Oliveira Gonçalves teve razão, porque deste então até agora, o muito que tinha de se fazer para termos uma selecção capaz, quase vê-se....nada! Quase que não se vislumbra mesmo a obra, só fracassos atrás de fracassos e é por isso que quero ver também aonde vai chegar Beto Bianchi.Portanto, no seguimento de mais este fracasso de Angola na Taça Cosafa, as reacções foram várias outra vez e suscitam acalorados \"debates\" no \"inner circle\" do nosso futebol.

O objectivo de tudo, como se diz na gíria,é colocar em pratos limpos o que mais uma vez ditou o fracasso; se foram razões técnicas, desportivas, se logísticas, organizativas ou disciplinares, se, enfim, por falta de mando!

Cada um de nós - jornalistas, técnicos, dirigentes, adeptos - debitou a sua opinião. Os culpados de tudo, preferem tecer justificações aos ziguezagues, evitam admitir abertamente o fracasso.

Muitos, quando vencem eleições ficam sob o apertado certo da vigilância dos vencidos, um pouco como se passa na alta política: quem perde eleições gerais remete-se à oposição. Acompanha e anota os erros de governação para atacar na hora certa.
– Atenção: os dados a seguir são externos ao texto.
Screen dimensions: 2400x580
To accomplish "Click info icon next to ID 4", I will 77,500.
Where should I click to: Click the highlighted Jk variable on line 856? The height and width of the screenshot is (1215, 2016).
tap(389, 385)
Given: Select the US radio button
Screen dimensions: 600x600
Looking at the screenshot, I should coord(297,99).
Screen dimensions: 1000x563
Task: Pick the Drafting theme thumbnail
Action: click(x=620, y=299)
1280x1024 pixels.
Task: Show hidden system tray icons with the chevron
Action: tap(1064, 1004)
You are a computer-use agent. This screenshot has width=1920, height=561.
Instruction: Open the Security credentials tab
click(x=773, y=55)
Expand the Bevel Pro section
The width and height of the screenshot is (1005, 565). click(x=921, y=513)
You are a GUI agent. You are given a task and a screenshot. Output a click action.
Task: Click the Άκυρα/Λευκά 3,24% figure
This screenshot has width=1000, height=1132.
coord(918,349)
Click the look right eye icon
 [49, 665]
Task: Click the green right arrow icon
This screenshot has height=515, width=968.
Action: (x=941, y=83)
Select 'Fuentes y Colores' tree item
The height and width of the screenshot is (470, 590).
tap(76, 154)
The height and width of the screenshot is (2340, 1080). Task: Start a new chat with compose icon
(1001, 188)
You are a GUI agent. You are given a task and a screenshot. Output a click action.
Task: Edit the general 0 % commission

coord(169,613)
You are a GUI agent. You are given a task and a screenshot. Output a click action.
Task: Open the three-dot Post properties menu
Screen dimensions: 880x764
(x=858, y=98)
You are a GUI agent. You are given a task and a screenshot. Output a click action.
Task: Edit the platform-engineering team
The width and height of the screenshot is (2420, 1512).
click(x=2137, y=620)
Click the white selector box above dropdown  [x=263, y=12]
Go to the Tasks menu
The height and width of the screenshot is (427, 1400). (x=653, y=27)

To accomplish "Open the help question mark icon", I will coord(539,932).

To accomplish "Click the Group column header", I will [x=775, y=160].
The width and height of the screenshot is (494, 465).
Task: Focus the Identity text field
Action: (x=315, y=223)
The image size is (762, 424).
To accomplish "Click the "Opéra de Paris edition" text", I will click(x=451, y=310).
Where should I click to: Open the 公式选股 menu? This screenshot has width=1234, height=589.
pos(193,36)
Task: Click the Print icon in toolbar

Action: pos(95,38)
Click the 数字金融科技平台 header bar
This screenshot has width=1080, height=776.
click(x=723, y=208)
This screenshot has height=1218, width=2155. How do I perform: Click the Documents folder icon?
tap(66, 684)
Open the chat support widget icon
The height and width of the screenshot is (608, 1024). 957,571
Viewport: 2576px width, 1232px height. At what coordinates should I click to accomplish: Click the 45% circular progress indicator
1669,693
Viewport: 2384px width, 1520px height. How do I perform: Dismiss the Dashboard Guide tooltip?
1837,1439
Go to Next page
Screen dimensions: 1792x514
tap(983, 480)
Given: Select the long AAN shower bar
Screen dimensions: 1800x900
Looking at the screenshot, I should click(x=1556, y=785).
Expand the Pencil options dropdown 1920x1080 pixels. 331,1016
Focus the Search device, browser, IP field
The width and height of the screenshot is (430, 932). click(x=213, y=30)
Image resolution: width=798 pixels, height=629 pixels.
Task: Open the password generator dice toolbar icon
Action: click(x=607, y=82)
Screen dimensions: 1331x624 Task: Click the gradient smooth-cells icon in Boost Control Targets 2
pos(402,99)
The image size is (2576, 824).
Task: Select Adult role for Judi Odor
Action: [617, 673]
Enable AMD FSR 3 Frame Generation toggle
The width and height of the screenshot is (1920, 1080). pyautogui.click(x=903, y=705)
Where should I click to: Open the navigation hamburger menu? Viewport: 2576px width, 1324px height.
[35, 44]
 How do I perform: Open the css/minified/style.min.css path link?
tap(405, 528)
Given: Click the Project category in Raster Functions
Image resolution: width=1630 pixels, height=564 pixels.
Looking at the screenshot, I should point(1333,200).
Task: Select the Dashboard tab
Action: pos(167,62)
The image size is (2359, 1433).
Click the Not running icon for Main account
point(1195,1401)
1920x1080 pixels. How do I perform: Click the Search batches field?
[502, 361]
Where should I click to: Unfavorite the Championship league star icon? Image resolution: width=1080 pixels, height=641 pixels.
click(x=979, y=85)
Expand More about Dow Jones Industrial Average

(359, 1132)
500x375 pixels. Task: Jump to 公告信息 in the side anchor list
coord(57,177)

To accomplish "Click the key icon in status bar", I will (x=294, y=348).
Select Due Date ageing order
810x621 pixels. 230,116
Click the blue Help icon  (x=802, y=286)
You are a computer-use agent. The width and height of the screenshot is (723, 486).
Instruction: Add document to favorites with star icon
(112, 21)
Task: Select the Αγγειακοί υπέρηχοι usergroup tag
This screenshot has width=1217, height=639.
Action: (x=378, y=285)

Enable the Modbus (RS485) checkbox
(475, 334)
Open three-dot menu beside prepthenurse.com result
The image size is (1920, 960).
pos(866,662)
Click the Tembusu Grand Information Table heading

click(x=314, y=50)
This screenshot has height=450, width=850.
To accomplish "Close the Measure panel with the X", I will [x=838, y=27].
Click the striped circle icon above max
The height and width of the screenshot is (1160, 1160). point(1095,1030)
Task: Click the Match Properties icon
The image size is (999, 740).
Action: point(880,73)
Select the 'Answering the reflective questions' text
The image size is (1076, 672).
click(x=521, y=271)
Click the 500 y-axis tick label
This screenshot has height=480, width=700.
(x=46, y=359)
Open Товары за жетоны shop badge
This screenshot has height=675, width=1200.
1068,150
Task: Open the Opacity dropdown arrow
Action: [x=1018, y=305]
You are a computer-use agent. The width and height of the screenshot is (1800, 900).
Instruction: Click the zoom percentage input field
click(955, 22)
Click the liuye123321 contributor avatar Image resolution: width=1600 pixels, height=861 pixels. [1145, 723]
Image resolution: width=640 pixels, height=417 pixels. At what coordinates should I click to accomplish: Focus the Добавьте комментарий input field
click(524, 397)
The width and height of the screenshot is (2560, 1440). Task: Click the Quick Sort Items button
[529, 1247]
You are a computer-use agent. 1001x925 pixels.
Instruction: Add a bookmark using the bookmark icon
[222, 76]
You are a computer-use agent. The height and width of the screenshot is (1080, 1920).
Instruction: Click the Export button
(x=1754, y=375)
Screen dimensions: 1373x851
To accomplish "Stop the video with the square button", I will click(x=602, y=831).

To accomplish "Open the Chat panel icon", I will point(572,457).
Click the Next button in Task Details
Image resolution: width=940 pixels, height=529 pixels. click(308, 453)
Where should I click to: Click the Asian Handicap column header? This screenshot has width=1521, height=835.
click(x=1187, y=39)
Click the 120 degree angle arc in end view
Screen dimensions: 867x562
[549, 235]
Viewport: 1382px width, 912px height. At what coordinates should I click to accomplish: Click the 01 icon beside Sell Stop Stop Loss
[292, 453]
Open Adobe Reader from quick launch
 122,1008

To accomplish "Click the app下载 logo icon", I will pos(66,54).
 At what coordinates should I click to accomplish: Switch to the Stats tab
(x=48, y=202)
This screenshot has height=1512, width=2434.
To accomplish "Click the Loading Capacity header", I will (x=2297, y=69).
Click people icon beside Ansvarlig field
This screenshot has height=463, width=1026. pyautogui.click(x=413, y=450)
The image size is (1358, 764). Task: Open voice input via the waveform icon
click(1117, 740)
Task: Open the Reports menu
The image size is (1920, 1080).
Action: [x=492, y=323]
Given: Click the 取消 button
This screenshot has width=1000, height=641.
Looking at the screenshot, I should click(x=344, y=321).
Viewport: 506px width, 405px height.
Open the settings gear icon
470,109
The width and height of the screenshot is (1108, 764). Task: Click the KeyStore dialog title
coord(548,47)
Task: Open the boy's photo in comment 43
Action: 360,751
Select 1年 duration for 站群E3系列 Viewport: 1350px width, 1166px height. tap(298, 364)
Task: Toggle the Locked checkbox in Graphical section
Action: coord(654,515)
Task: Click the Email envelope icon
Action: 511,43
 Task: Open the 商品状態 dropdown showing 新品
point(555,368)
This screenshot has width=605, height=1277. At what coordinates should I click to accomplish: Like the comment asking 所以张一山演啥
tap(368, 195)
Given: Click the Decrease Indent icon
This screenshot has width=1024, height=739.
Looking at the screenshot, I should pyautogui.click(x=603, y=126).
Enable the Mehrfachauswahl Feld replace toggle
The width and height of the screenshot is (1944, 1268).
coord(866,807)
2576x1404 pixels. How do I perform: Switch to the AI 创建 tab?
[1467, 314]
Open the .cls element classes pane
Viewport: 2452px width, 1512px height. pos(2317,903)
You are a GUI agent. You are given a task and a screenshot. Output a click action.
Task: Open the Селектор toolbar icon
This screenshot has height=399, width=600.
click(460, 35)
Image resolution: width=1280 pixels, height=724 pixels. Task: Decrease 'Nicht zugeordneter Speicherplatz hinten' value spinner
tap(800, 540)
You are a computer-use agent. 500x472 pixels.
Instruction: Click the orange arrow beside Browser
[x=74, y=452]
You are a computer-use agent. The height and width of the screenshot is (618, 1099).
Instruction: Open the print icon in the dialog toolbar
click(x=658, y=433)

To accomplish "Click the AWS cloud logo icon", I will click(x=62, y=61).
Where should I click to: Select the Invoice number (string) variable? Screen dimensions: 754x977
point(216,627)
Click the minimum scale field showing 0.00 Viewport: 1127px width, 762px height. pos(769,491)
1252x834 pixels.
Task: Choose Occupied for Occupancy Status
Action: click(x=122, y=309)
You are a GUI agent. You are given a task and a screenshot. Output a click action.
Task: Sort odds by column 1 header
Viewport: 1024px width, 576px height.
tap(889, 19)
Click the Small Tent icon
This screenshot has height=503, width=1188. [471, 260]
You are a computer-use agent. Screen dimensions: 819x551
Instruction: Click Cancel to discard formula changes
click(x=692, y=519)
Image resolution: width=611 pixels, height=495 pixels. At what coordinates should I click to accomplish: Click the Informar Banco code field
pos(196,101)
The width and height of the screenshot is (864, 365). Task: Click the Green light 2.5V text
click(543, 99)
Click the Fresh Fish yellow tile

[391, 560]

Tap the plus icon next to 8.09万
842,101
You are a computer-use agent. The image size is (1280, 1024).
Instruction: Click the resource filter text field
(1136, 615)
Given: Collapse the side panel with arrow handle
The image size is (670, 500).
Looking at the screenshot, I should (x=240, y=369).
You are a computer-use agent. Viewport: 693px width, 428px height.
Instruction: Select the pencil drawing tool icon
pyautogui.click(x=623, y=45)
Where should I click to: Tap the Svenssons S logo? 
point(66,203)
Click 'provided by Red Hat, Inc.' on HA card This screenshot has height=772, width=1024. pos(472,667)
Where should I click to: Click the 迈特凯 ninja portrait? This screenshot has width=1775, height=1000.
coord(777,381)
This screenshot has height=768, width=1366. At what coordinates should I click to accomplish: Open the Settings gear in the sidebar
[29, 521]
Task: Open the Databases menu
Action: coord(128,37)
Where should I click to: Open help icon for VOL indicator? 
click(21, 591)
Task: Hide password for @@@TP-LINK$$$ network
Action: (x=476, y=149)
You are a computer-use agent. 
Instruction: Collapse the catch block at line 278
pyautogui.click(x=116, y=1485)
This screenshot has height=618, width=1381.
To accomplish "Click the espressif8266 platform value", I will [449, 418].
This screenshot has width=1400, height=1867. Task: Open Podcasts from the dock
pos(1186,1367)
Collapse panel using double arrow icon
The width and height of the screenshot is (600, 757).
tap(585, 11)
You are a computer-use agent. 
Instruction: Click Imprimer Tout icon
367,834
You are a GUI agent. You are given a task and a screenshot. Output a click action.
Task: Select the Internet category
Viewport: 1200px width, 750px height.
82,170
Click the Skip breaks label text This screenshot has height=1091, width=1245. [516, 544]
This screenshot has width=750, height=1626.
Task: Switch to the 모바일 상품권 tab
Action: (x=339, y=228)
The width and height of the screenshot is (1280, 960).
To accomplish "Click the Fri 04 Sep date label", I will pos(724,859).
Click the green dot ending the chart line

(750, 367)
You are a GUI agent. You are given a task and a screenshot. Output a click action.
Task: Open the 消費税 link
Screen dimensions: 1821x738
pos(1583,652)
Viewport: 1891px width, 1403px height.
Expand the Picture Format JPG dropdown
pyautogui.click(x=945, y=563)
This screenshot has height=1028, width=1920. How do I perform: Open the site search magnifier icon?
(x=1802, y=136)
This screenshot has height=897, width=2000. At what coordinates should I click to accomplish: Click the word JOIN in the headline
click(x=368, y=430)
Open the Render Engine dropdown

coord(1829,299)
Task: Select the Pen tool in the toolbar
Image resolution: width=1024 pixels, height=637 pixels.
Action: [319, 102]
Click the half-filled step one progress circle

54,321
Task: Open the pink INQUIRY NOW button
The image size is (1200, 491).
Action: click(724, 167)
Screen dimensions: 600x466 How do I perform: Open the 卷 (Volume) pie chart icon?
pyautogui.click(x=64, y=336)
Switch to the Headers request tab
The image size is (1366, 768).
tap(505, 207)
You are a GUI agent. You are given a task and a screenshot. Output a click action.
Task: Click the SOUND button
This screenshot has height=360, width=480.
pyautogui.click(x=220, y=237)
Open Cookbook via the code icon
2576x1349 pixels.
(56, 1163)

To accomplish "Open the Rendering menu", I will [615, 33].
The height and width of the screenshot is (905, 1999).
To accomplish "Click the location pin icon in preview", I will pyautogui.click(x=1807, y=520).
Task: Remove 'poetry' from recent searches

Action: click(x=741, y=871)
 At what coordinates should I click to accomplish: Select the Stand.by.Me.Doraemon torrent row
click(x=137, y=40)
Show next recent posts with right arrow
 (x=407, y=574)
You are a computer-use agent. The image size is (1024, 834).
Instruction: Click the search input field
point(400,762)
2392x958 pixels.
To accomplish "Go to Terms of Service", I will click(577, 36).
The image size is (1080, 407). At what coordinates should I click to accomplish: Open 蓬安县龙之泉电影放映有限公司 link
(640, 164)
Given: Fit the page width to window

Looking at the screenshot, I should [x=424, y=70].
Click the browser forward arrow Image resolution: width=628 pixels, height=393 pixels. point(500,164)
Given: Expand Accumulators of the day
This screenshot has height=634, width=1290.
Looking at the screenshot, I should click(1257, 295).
No momento actual, os dedos estão apontados para a equipa da Federação, liderada por Artur Almeida?

Não sei se Artur Almeida é gestor avesso às boas sugestões; se faz ouvidos de mercador. Mas está a sua gestão a ser contestada, no bom sentido, por figuras que trabalharam no ABC do nosso futebol nacional; figuras que conhecem o ADN do futebol angolano e é na verdade uma oportunidade para Artur Almeida reflectir.

Por tudo isto, o que se espera é que os Palancas Negras beneficiem de muitos apoios. Como por exemplo jogos particulares, sobretudo, os da data FIFA, para consistência, altos padrões de competitividade, e deixar de lado os fracassos.

Já estiveram à frente dos Palancas mais de 30 treinadores. Beto Bianchi é mais um. Se falhar em todas as missões, não arca com as culpas porque sabemos todos como foi chamado a estar no comanda. Quem não sabe?